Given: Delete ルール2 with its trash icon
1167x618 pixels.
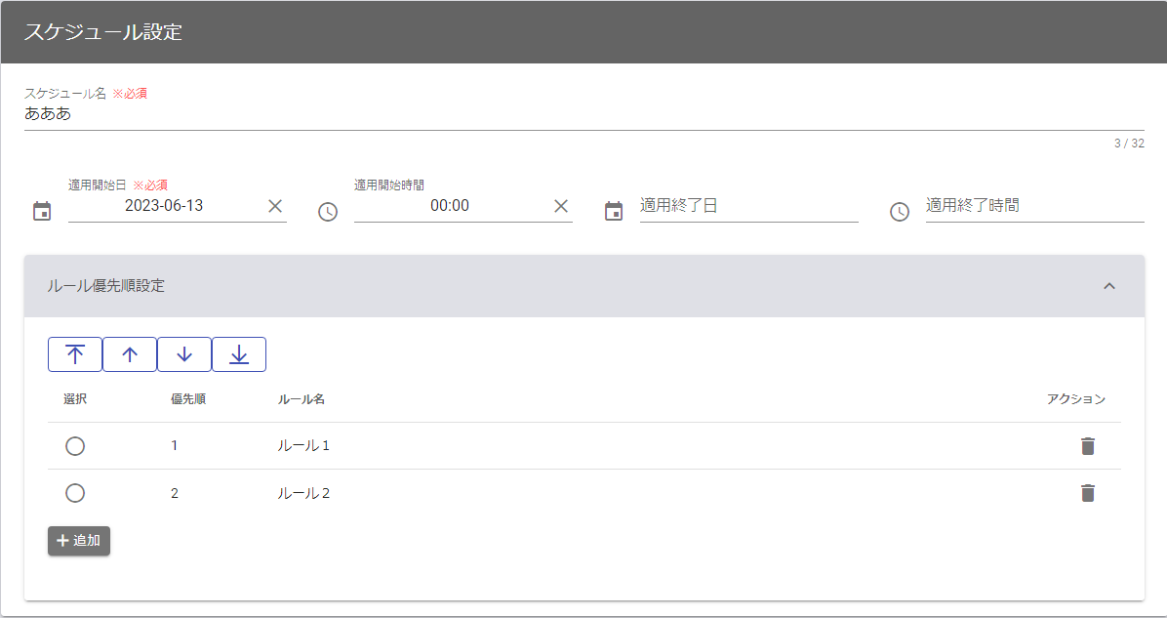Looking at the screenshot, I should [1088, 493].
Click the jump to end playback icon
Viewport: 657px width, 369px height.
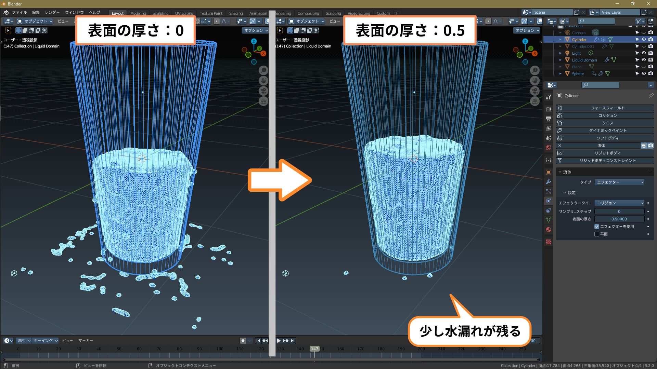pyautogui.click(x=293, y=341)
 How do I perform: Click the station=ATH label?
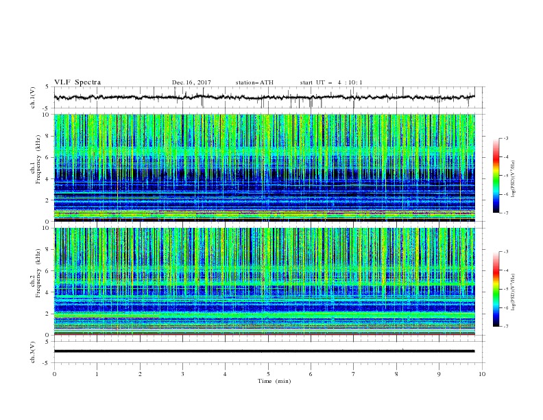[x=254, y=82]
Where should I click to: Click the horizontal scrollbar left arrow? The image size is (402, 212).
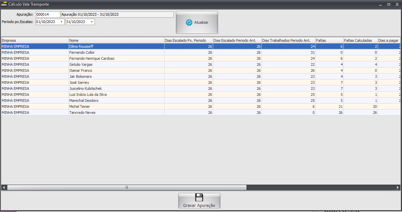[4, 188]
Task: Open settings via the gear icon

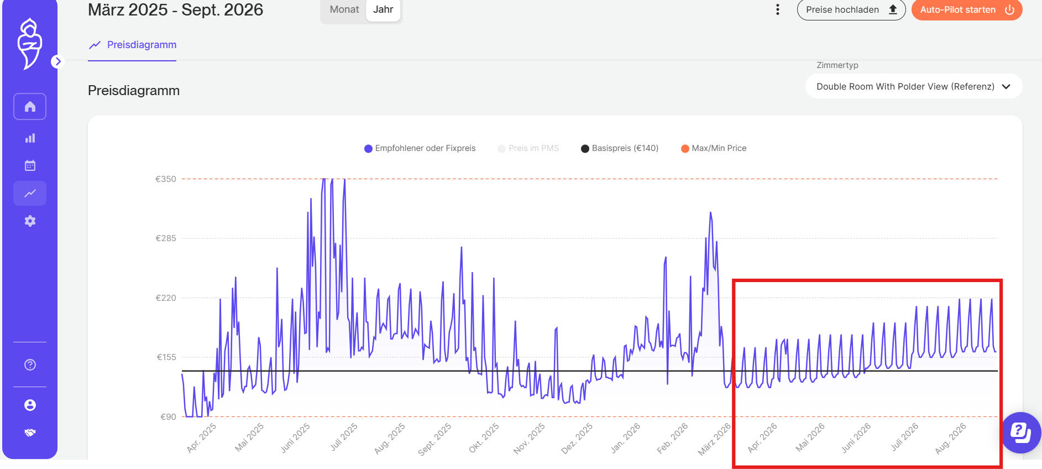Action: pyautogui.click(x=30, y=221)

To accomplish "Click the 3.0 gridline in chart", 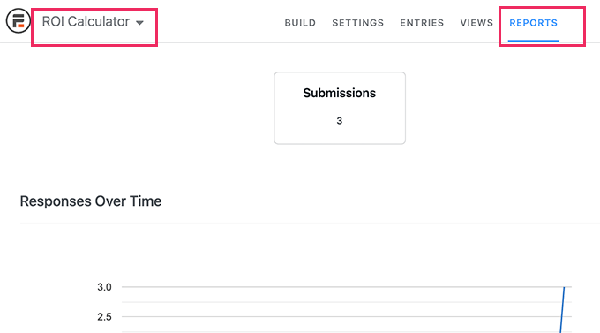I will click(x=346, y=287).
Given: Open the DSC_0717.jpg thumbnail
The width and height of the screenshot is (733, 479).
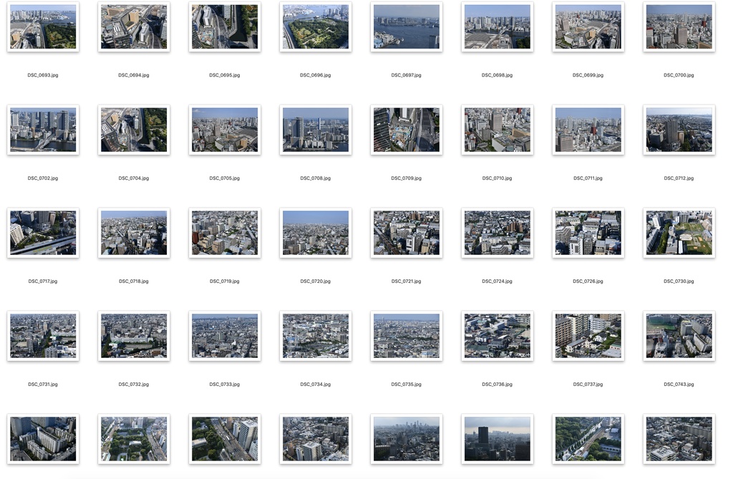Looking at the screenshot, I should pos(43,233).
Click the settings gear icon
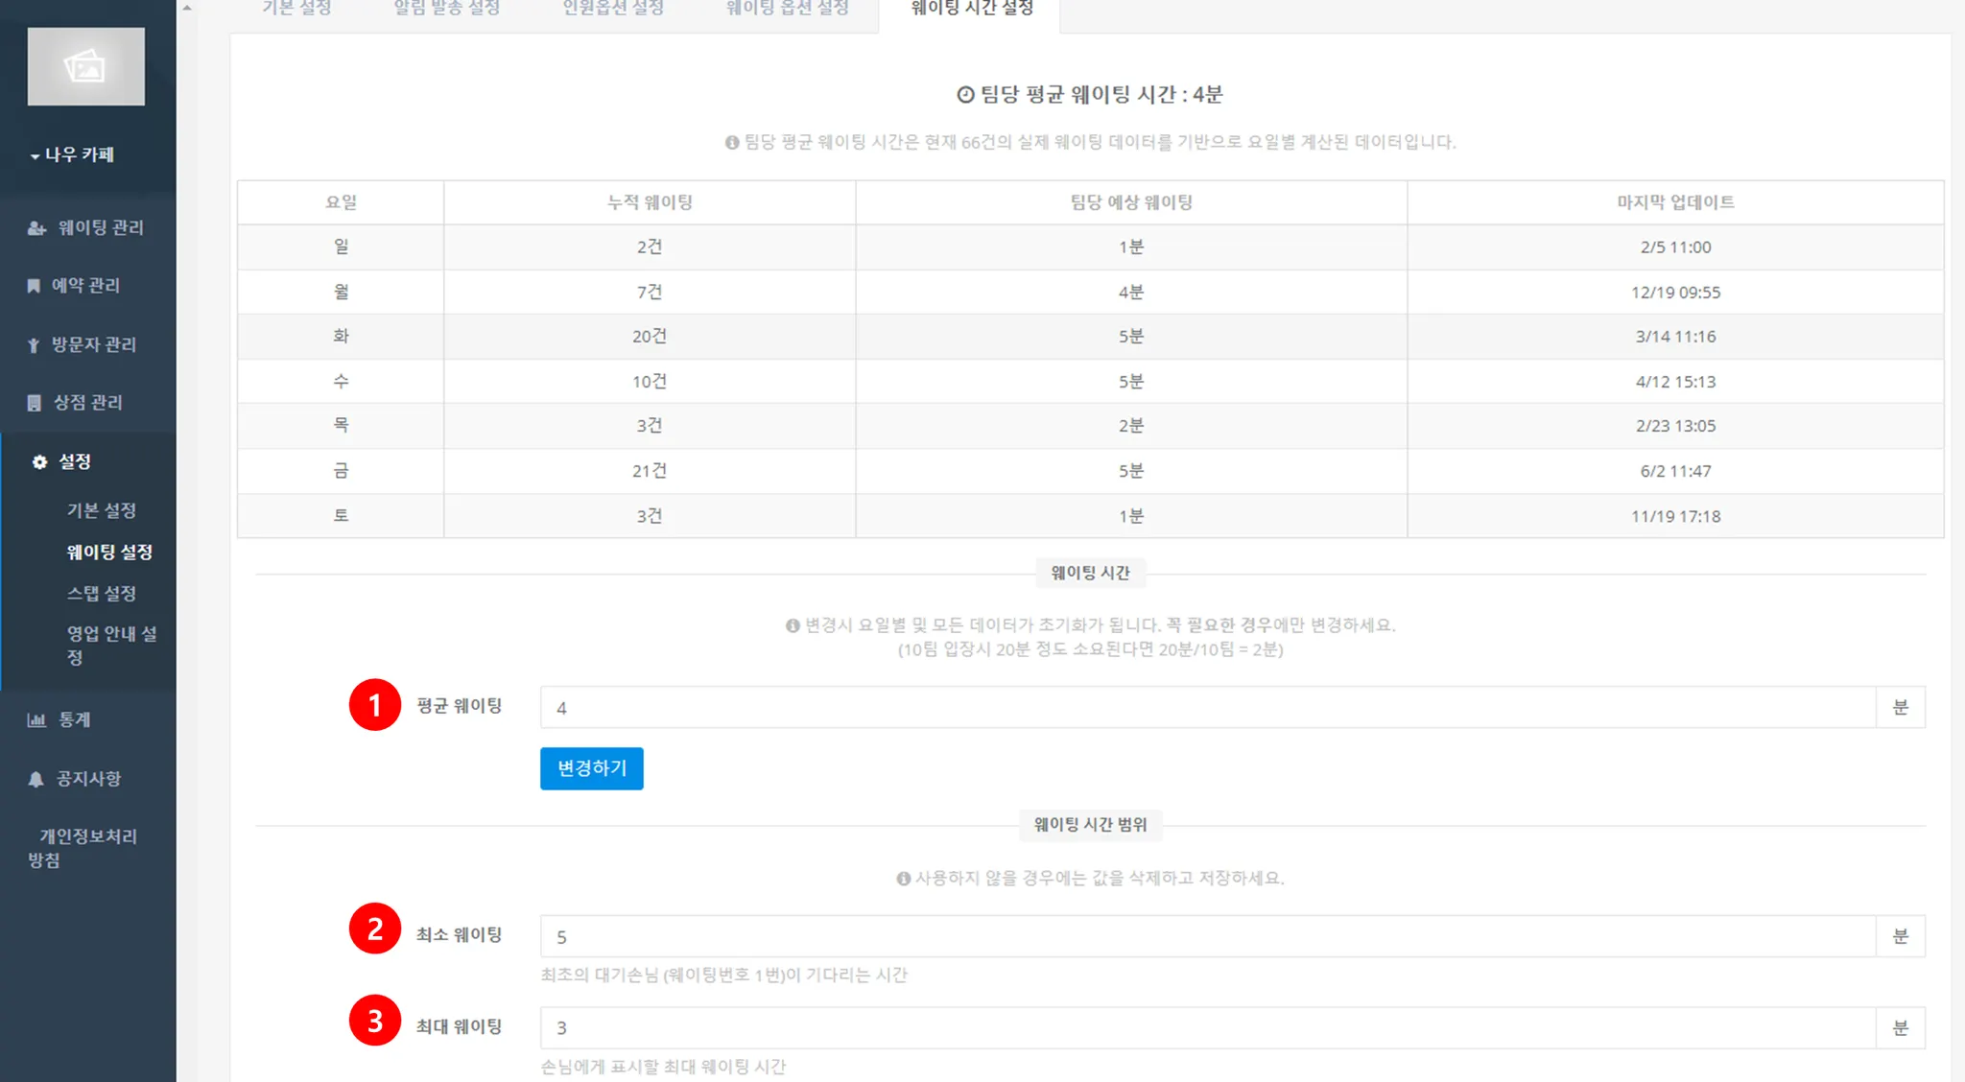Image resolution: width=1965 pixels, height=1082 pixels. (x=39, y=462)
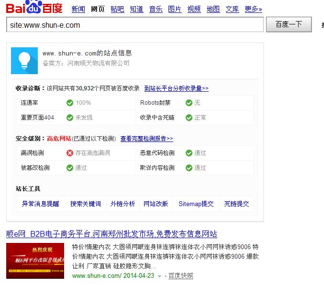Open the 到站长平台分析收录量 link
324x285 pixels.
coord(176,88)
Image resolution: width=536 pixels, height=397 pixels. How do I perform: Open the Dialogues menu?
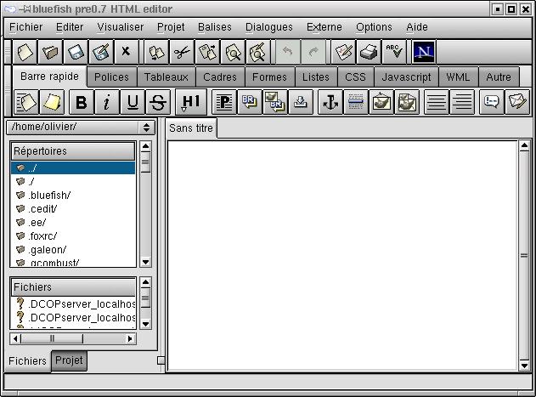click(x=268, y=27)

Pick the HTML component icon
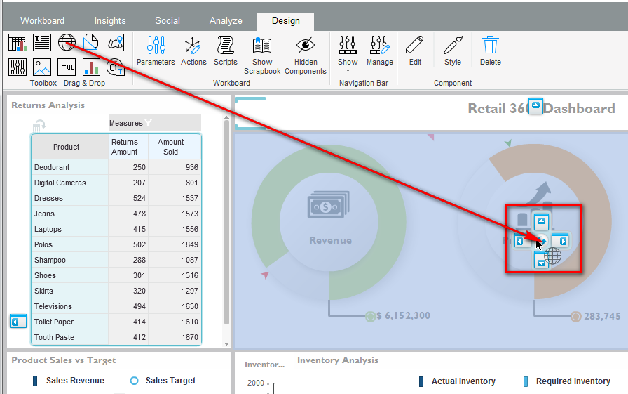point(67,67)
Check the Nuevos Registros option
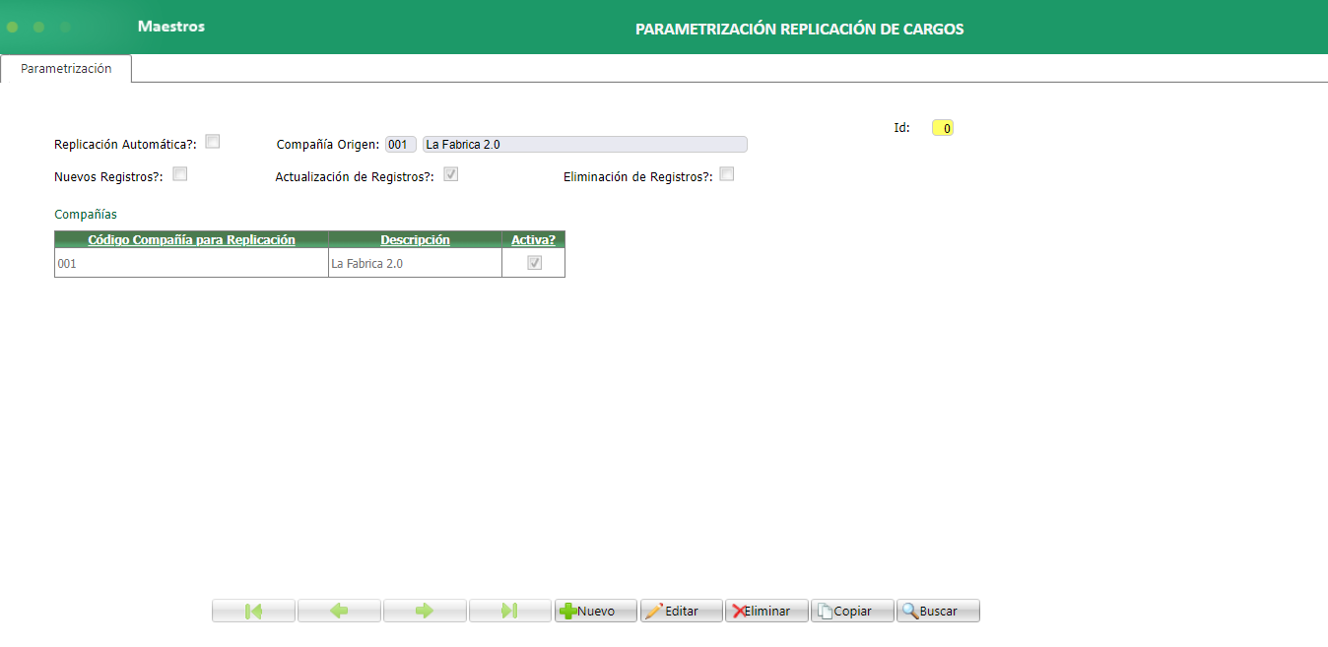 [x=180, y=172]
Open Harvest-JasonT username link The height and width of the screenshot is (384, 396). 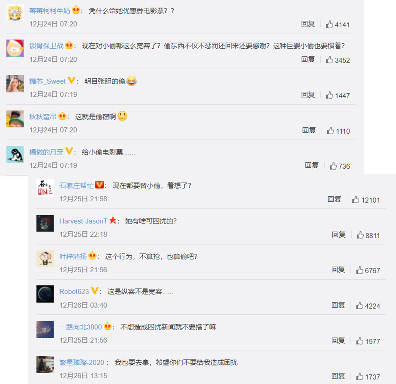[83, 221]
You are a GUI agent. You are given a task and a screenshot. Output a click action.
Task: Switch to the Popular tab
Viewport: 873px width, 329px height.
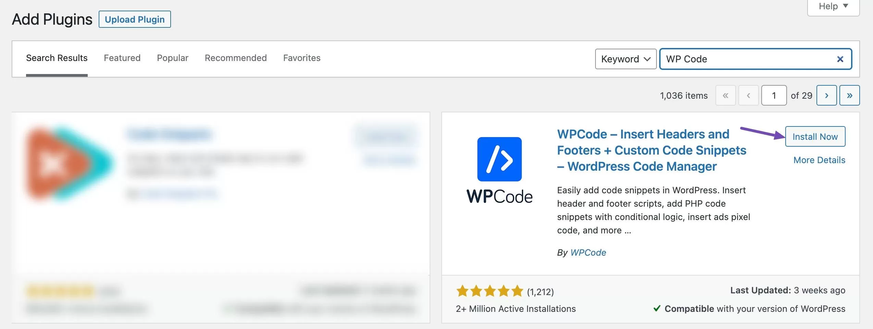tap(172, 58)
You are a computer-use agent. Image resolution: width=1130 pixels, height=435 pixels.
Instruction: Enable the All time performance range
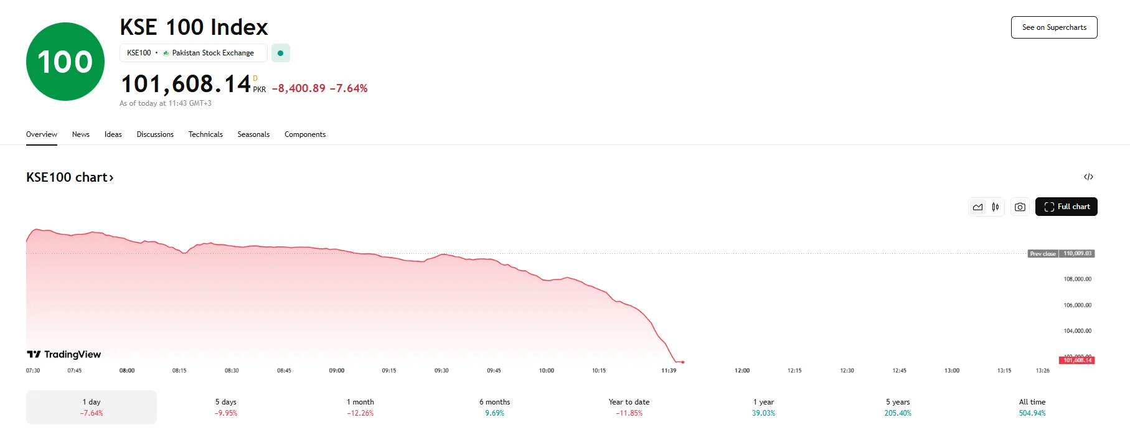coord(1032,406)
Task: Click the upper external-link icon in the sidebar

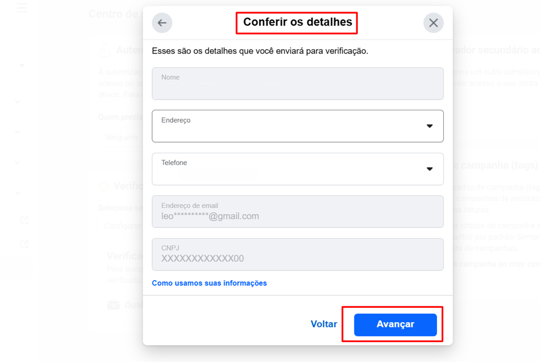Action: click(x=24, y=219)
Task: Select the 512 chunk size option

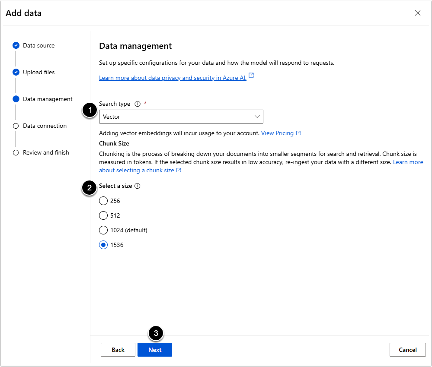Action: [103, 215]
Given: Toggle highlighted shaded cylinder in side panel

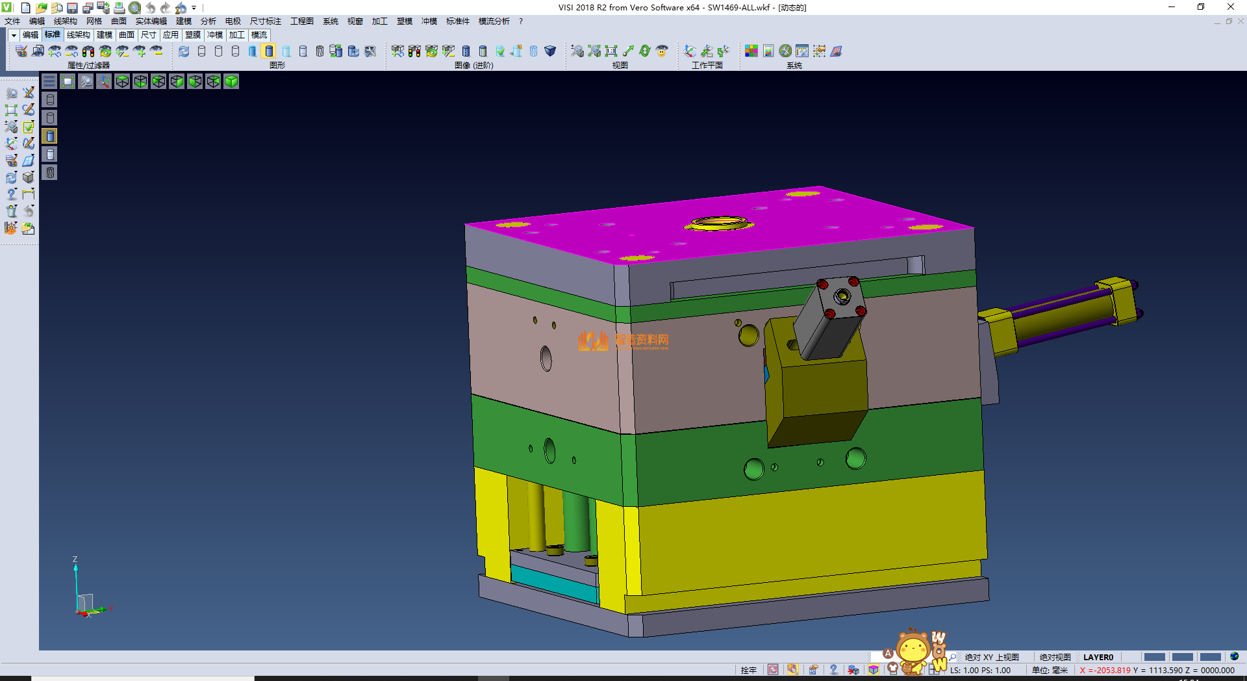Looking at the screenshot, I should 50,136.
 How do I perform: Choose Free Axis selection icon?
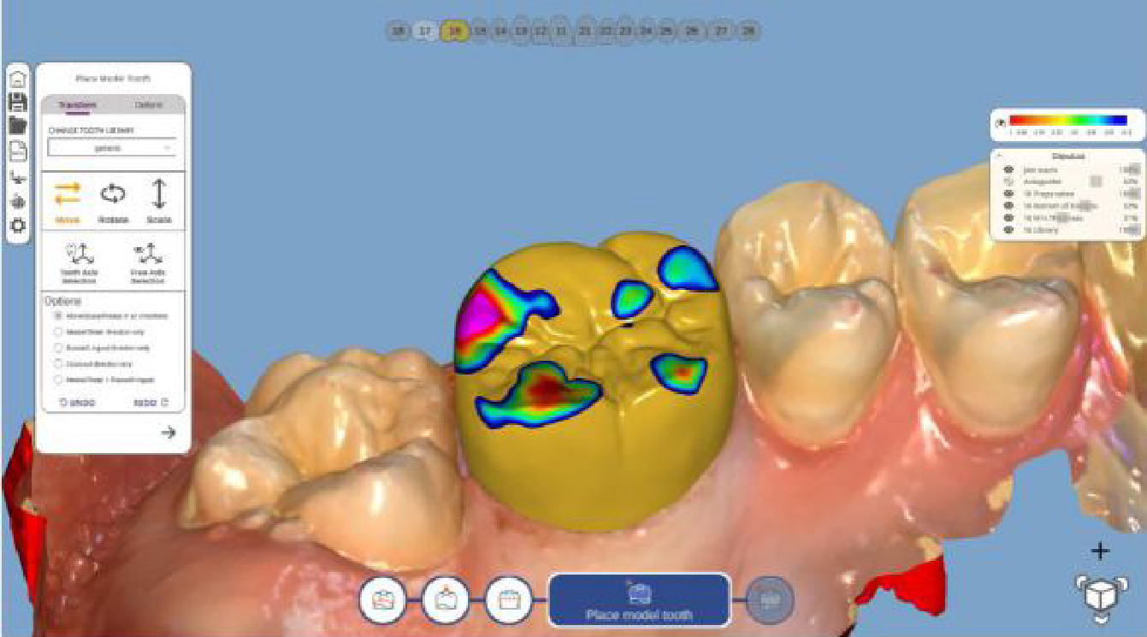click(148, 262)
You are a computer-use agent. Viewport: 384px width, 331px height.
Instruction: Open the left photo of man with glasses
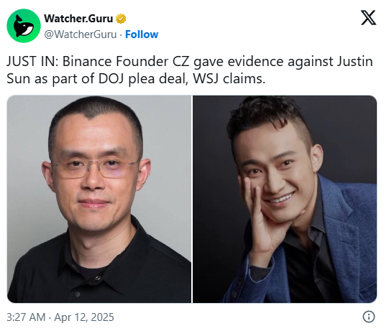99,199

WHAT YOU SHOULD DO :: Gather each line in the items above that contains the word "Viewport", and copy those lines out. Case counts.

TASK RESPONSE ::
Viewport: 657px width, 369px height.
Viewport: 873px width, 329px height.
You are a computer-use agent. Viewport: 384px width, 331px height.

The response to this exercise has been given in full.